It's a knock-for-knock out
A very quick review of so-called knock-for-knock indemnities and why and where they are applied.
Most construction and OM contracts contain conventional fault-based indemnity clauses based on the principle that a party who causes injury to another person/damages property/ infringes a third party's intellectual property rights/ or breaches the law giving rise to fines, penalties, etc., should be liable for resulting claims.
In certain sectors, these indemnities will become wider and stray into no-fault territory. For example, an EPC contractor might indemnify its employer should anyone be injured by the carrying out of the works, even if that is not the result of the contractor's own negligence, unless injured by the employer itself.
There are also situations and sectors where the norm is a knock-for-knock indemnity structure where one party indemnifies the other for a risk, irrespective of cause, including where caused by the other party.
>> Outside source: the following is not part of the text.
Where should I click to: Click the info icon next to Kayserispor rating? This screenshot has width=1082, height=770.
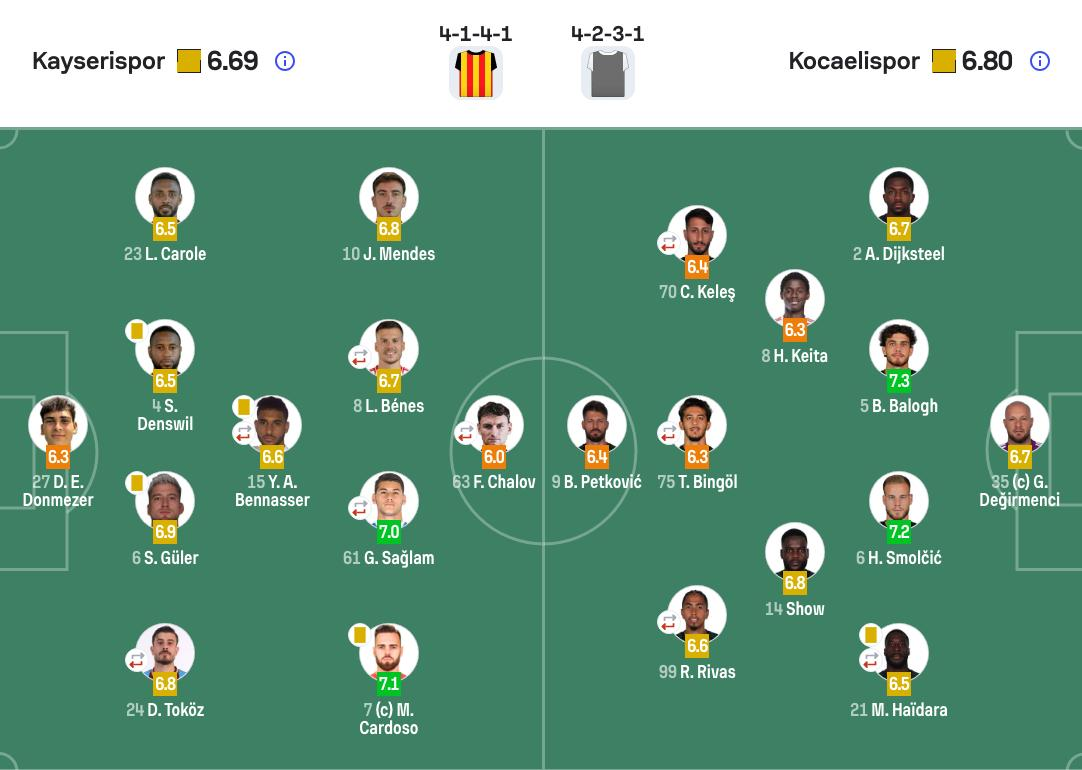[x=285, y=61]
Examples include:
- Employee knock-for-knocks: The principle here is that each party should cover and insure (or self-insures) the risk of injury to their employees and so indemnifies the counterparty irrespective of who causes the injury. This is often seen in contracts let by Government bodies.
- Offshore: The convention for offshore projects is that each party is responsible for its own property (for example, if contractor A's vessel causes a collision with that of contractor B, each contractor remains responsible for the damage to its own vessel). Traditionally, knock-for-knock indemnities in individual contracts were supported by multi-party waiver agreements to prevent contractors evading the knock-for-knock principle with a direct claim against another responsible contractor. More recently on offshore wind projects we have seen developers instead rely on provisions in their contracts to achieve the same effect.
- Related party management contracts: Often such contracts feature low-margin low-liability structures (aka 'no-gain no-loss'). Knock-for-knock arrangements reflecting the restricted liability arrangements are a common feature.
- Risks too large to bear or insure: Certain projects feature risks out of all proportion to the costs of the works and any individual contractor's price (and balance sheet) and, accordingly, those risks are often allocated to the project developer who will benefit from the project upside if successfully delivered. Traditionally, this has been applied in the nuclear energy industry (both reflecting nuclear liability channelling conventions and legislation and gaps in the same) and also on offshore oil and gas projects in relation to environmental risks. However, following the Macondo Prospect well tragedy (Deepwater Horizon) in 2010, many offshore developers evolved their standard indemnities to leave a first tier of risk with contractors to ensure prevention and preparedness against risks.
Knock-for-knock indemnities can seem counter-intuitive at first ('the contract says that you will exercise all due care but, if you do not and damage my property, it appears that I have to pay the bill?') and unfortunately that can lead to attempts to adjust them in complex ways. However, once it is understood they are intended to dovetail with project insurances, it becomes clearer that through reallocating responsibility for any deductible/excess, they can help reduce the number of potential disputes that can arise.
It would be interesting to hear from insurers as to whether there is any evidence that knock-for-knock indemnities leads to more risk-taking by contractors whose negligence would notionally go unpunished by virtue of the knock-for-knock regime.